Dijo la muchacha detrás de la ventanilla.

Me levanté de la silla para sacar la billetera del bolsillo. No la encontré. Busqué en los alrededores pensando que se había caído de la bolsa y no estaba. Demonios, pensé, se me cayó en la calle, la dejé en la librería, y salí de prisa a buscarla.

Corrí hasta la librería y pensaba en qué debía hacer en caso de no encontrarla. No andaba mucho dinero, unos doscientos córdobas, sesenta dólares, tarjetas de crédito y de débito, la cedula de identidad, el carnet de pensionado y el de portación de arma. ¿Qué debía hacer?, ir a reportar la pérdida de esos documentos a cada una de las instancias que los emitieron a mi nombre me llevaría varios días en gestiones.

—Aquí está su billetera, la dejó encima del mostrador.

Dijo la chavala que me atendió al sacar las fotocopias y me la entregó. Abrí la billetera y la revisé. Todo su contenido estaba en ella. Le di las gracias y regresé a la oficina de tributación.

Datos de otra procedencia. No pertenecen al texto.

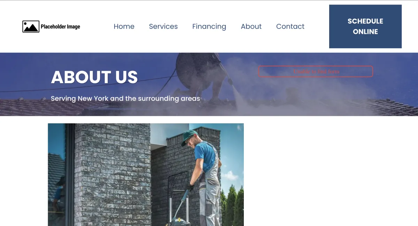
Task: Click the pressure washer machine in photo
Action: tap(180, 210)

Al verme la muchacha de tributación que me esperaba para que cancelara los veinte córdobas me preguntó si había encontrado la billetera. Si, le dije, la chavala de la librería la tenía guardada. Le entregué los veinte córdobas y me dio los documentos.

—Hoy es su día de suerte.

Agregó y salí de la oficina. Pensaba en la suerte que había tenido y me encaminé hacia la librería. Le volví a dar las gracias a la chavala. Se llama Leydi Ortega Mendoza y no dejaba que le tomara una fotografía. Le dije que era para escribir sobre la honradez que todavía existe en Nueva Guinea y al fin accedió a que lo hiciera.

La honradez es una cualidad que deriva del sentido del honor y que se funda en el respeto a sí mismo y a los demás. Lleva a las personas a actuar con rectitud, a no robar, ni engañar y a cumplir sus compromisos. Por ello las personas honradas son dignas de respeto, confianza y credibilidad. Educar a los hijos o alumnos en la honradez implica el desarrollo de una conciencia que les conduzca a apreciar y elegir todo aquello que representa la verdad, la integridad y el respeto por los demás. Quien es honrado se muestra como una persona recta y justa, que se guía por aquello considerado como correcto y adecuado a nivel social.

Por ello Cicerón (106 AC – 43 AC), escritor, orador y político romano, dijo que “la honradez es siempre digna de elogio, aun cuando no reporte utilidad, ni recompensa, ni provecho”.